On another day she pedaled along the side streets of Oban, Scotland, a small town she’ll visit for real with her daughter this summer.

“Isn’t it gorgeous?” she says, as images of old stone buildings and a distant view of the sea flash by.

BikeAround is technology acquired recently by Senior Star communities, including Villa Ventura at 12100 Wornall Rd. The set-up includes a modified bicycle, a projector, a curved screen and a laptop connected to Google Street View. Entrepreneurs in Sweden originally developed it for dementia patients to recall the past. But Villa Ventura has no memory care unit, so independent and assisted living residents there use it for fun.

“It gets them engaged and energized,” says Peter Crane, executive director. “They can show friends and family where they grew up and where they’ve traveled.” And while the bike provides some exercise, Crane says, “We’ve found that a lot of our residents benefit just from the reminiscing.”

Resident Bill Fields bikes down a lane where he once traveled with wife. Photo by Jill Draper.

Bill Fields, whom Crane introduces as a widely traveled man, rolls up on a wheelchair before he takes the remaining steps on foot to the bike room. It’s a bad leg day, he notes. But soon he’s exploring the roadways of Peace Memorial Park in Hiroshima, where he traveled in 2000 to attend a meeting on international radiation protection on the anniversary of the atomic bomb drop. Fields taught radiation physics and radiation biology for many years at the University of Missouri in Columbia and Kansas City.

After pointing out the Genbaku Dome, one of the only structures left standing after the bomb, and a stone chest that contains the names of all casualties, he asks Crane to enter a new destination. Suddenly he’s halfway around the world, zipping through the streets of Banff, Canada, where mountains rim the horizon.

“Get out of the way,” he mutters to a pedestrian on the screen. It’s a natural reaction, even though accidents cannot occur on a virtual ride. The only concern is a slight dizzy feeling for some people, which is alleviated by slowing the pace.

“Isn’t this something?” Fields says. “It brings me back, because my wife traveled here with me. She passed away, but it’s like we’re together again having a wonderful time.”

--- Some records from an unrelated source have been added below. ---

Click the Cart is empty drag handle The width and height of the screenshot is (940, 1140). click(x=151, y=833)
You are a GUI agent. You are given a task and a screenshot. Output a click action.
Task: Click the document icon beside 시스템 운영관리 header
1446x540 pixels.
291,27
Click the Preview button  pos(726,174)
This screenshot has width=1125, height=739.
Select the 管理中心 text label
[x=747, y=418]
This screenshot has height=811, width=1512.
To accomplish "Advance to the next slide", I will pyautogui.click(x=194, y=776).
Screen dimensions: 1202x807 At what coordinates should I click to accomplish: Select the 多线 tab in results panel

There’s a certain novelty effect to the BikeAround system, which costs between $10,000 to $14,000, Crane says. And like all senior products, there’s always room for improvement. He wishes the system was smaller and more mobile, especially for bedbound residents. Still, he describes it as “a neat idea.” Residents can use it by themselves or schedule one-on-one sessions with a staff member.

Later this spring, memory care residents from Morningside Place in Overland Park will be invited to experience BikeAround at Villa Ventura. “We’re in the same profession, so we try to learn from each other and help each other out,” Crane says.

Meanwhile, BikeAround helps him and his staff learn more about their residents. When McAdams decides to cycle along Boulevard St. Germain in Paris, she thinks back about living there in a fifth floor apartment as a college junior and passing an oral exam while suffering from measles. “I was a French major. I got pretty fluent,” she says.

“I didn’t know you did that,” says Crane. “I learned something new.”